- _What is needed_: The word "screenshot" marks the lines to report; pull each of them from the listing.

- _Exercise data_:
:::
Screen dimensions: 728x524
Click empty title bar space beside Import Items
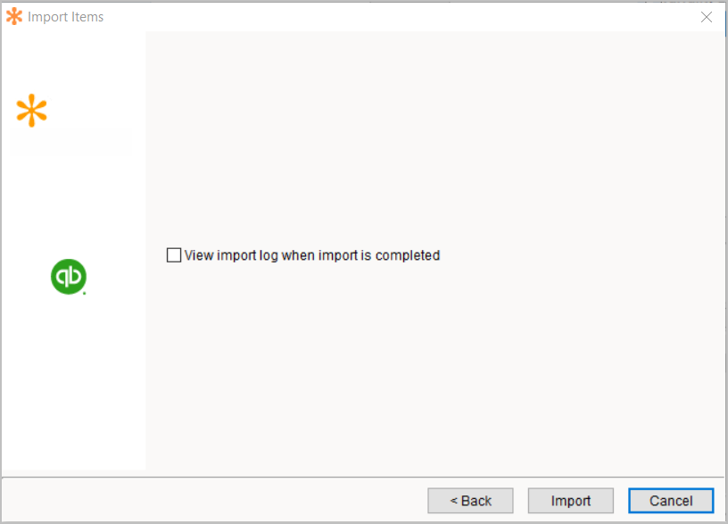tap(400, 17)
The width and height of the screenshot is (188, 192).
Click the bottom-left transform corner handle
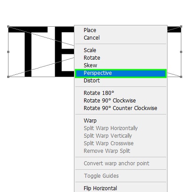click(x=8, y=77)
:::
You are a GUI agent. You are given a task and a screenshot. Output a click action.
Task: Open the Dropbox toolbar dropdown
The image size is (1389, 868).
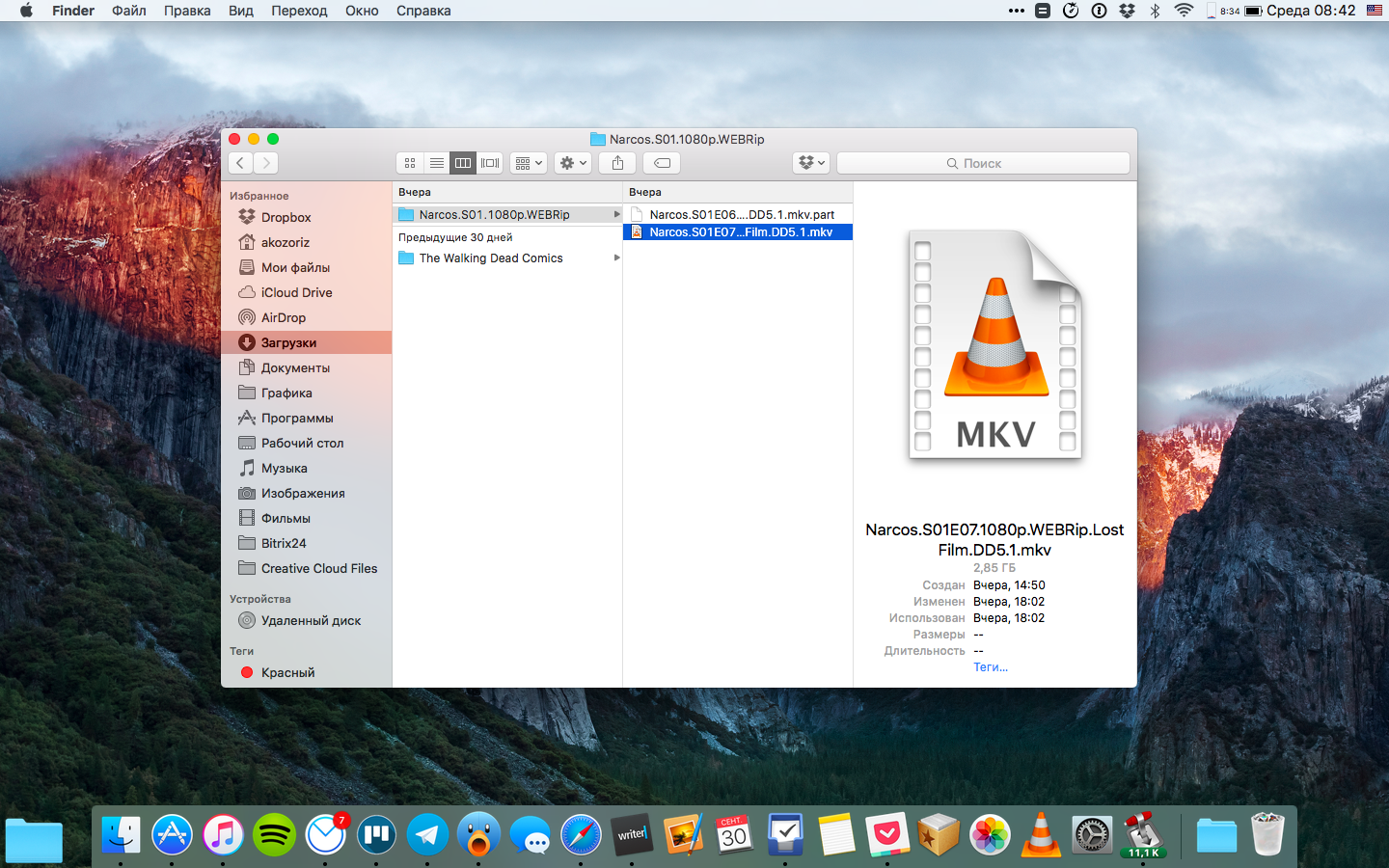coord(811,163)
:::
- _Task answer_:
The width and height of the screenshot is (188, 192).
You are a GUI agent. You are given a task and a screenshot. Output a click action.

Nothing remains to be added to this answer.